▶ **Directive**: Render the records below as a JSON list of strings, one string per line, starting at the line that contains "職缺管理 (409, 705)" and stopping after the line that contains "Accessibility Statement (85, 525)". Skip blank lines and leave out the picture lines.
--- --- ---
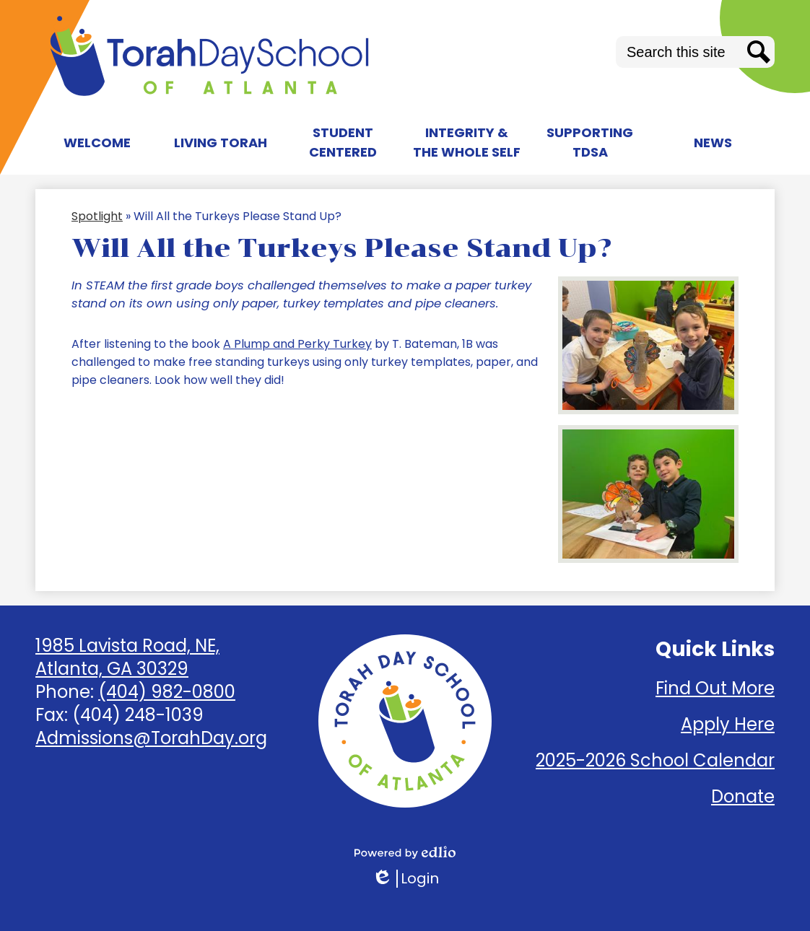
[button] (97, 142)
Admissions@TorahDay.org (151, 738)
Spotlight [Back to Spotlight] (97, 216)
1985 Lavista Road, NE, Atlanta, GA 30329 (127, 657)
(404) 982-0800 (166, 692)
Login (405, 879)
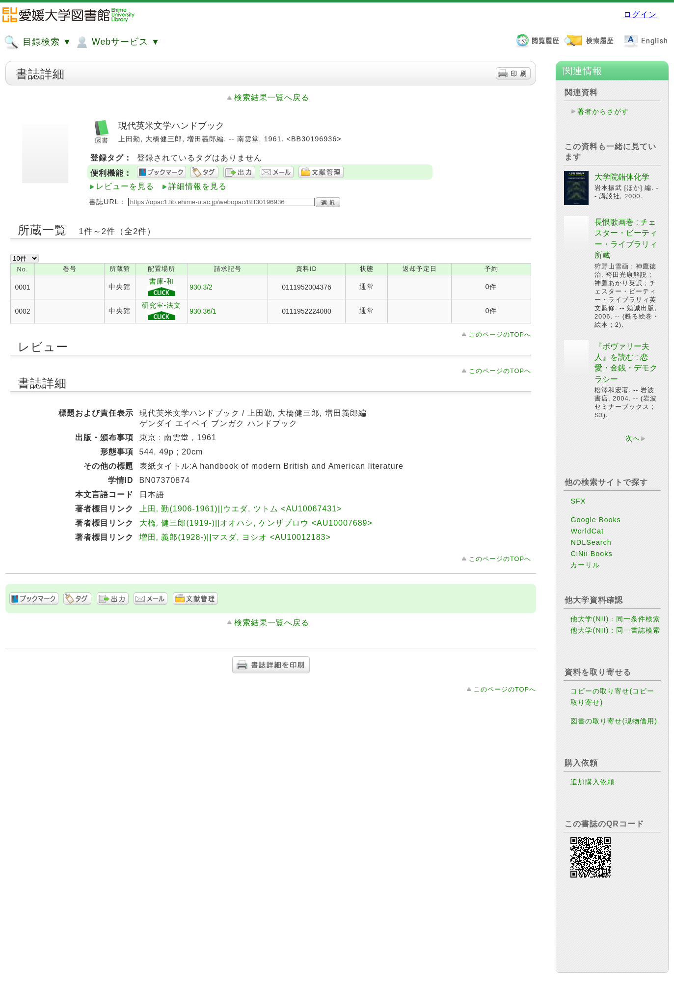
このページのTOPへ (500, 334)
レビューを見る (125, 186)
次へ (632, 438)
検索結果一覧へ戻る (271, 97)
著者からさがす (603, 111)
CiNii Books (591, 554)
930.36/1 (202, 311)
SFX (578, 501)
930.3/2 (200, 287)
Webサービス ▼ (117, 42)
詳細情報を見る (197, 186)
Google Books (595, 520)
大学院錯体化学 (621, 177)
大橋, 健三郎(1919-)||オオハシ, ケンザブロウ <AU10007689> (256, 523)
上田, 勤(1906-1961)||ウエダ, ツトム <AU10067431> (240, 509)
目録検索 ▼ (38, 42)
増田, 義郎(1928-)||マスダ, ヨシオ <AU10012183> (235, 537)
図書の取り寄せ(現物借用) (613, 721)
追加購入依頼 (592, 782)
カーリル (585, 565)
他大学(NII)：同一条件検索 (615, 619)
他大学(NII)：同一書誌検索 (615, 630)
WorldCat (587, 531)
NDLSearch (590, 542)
--- --- ---
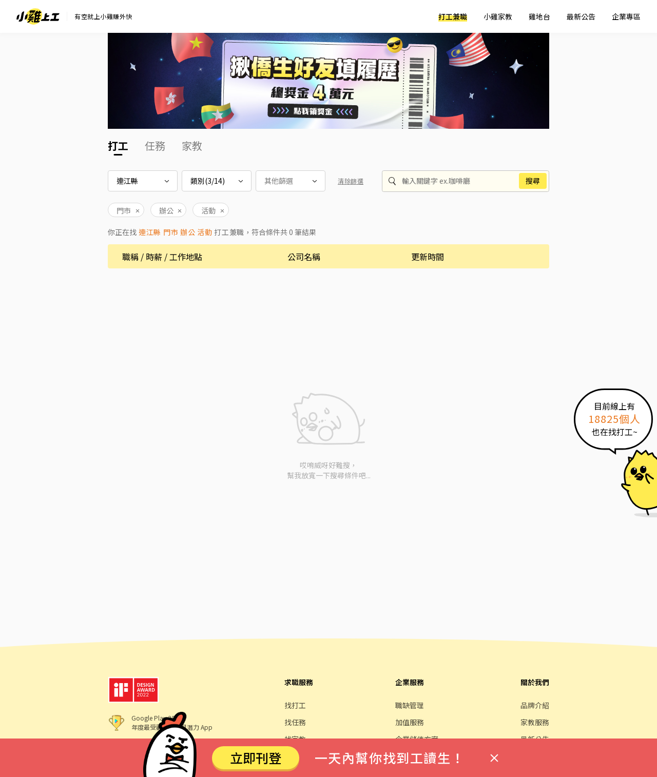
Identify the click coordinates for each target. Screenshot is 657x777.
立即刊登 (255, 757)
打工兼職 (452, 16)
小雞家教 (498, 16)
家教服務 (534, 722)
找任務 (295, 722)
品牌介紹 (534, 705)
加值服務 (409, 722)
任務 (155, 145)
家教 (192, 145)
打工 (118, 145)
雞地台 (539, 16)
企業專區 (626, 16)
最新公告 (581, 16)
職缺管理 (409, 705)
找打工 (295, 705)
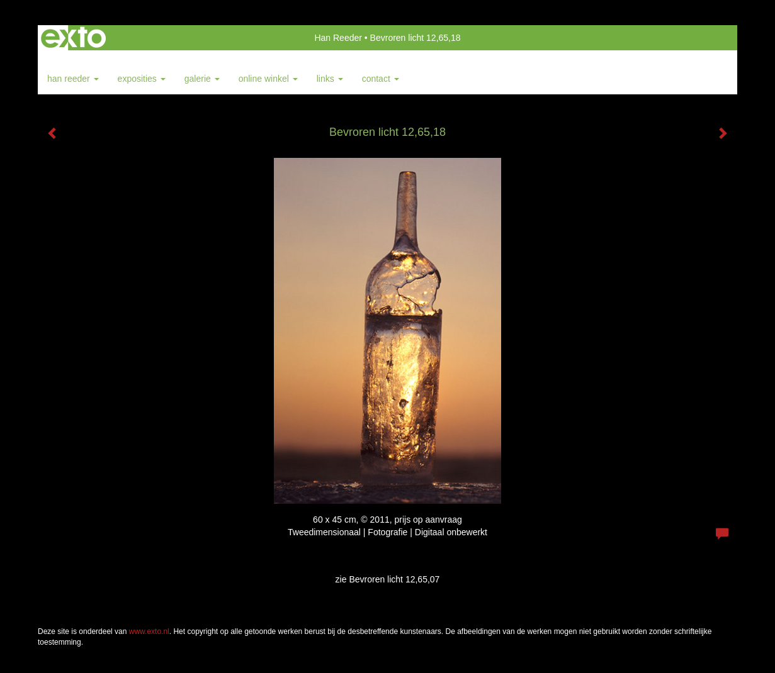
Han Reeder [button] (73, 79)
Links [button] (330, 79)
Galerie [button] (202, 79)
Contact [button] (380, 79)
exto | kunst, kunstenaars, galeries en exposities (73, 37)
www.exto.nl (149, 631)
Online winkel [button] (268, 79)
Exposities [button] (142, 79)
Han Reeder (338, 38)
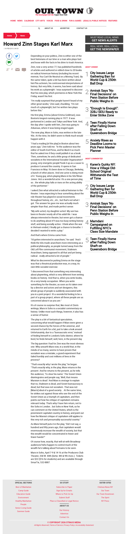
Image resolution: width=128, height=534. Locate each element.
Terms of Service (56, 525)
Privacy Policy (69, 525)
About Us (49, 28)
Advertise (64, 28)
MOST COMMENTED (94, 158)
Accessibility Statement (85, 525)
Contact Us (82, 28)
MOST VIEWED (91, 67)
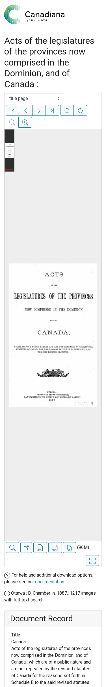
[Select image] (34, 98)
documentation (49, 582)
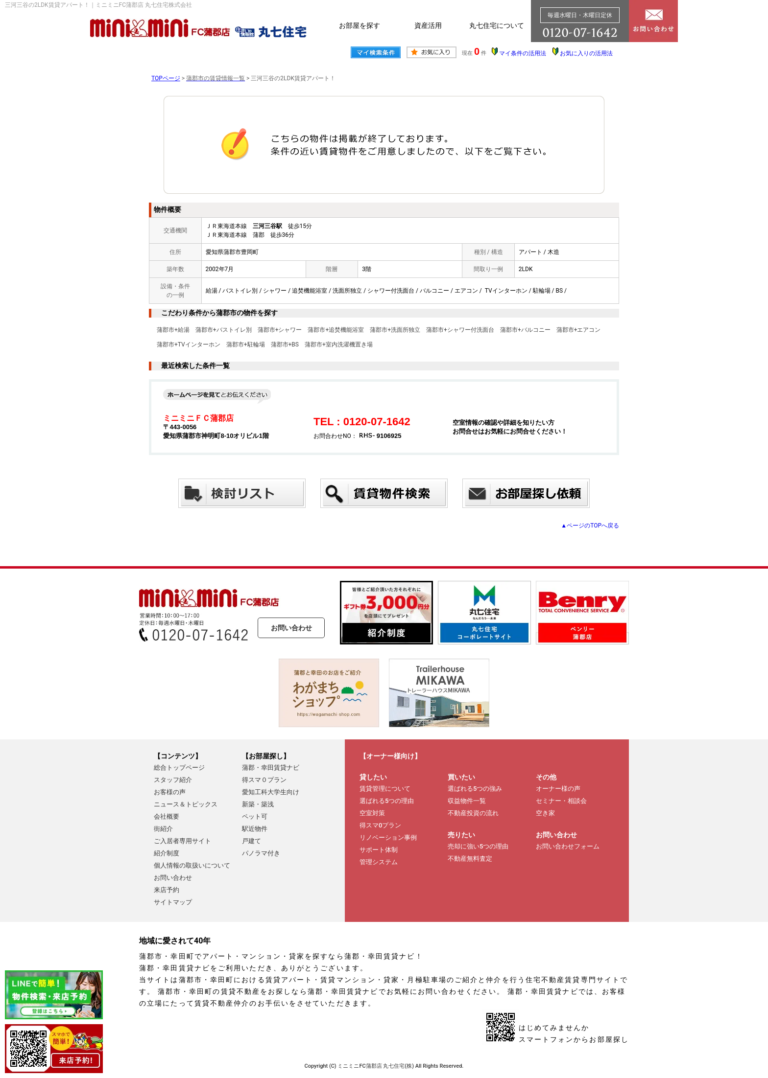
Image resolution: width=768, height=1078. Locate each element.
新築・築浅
--- --- ---
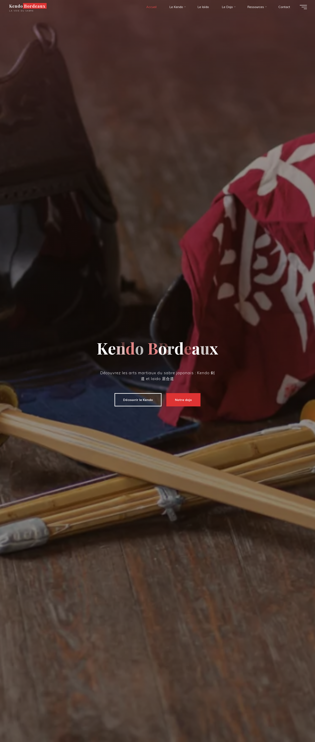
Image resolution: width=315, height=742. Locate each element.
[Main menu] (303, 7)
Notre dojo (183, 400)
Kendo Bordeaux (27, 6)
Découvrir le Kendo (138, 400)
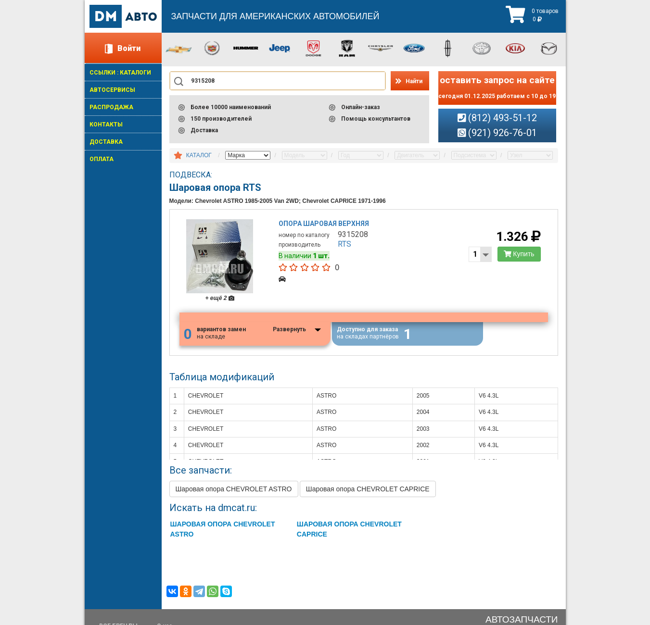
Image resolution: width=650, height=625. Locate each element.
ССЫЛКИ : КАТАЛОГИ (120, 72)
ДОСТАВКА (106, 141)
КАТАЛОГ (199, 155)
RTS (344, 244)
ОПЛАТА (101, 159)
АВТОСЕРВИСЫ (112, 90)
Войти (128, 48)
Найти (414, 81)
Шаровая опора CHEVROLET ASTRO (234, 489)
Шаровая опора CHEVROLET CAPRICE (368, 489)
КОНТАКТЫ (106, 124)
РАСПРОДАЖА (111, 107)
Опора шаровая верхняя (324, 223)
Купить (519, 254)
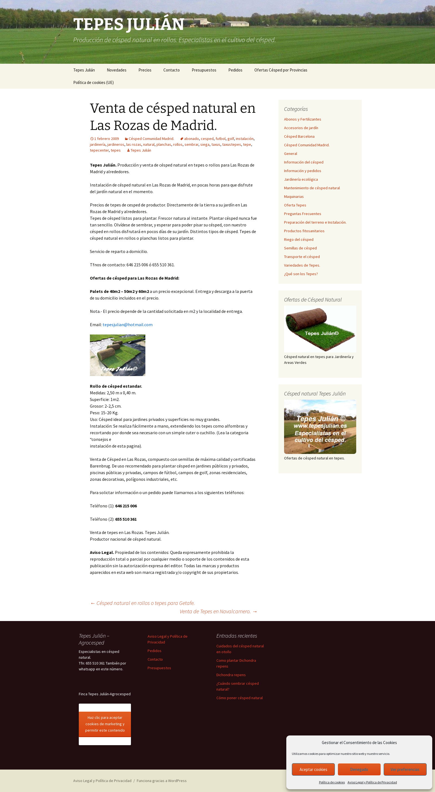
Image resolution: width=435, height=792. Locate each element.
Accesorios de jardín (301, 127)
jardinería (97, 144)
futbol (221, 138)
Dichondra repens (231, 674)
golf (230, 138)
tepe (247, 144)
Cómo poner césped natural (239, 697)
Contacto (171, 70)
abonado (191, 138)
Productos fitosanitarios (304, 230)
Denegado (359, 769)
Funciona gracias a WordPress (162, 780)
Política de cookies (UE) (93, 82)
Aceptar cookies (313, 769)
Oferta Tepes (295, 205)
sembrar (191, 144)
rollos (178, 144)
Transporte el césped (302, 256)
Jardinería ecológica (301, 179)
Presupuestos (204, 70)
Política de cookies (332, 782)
--- --- ---
▶ **Exercise response**:
[
  "職缺管理 (409, 705)",
  "找打工 (295, 705)",
  "Han Reeder [button] (73, 79)",
  "Links [button] (330, 79)",
  "Galerie [button] (202, 79)",
  "Contact [button] (380, 79)",
  "exto | kunst, kunstenaars, galeries en exposities (73, 37)",
  "www.exto.nl (149, 631)",
  "Online winkel [button] (268, 79)",
  "Exposities [button] (142, 79)",
  "Han Reeder (338, 38)",
  "Image resolution: width=128, height=534. Locate each element.",
  "Terms of Service (56, 525)",
  "Privacy Policy (69, 525)",
  "About Us (49, 28)",
  "Advertise (64, 28)",
  "MOST COMMENTED (94, 158)",
  "Accessibility Statement (85, 525)"
]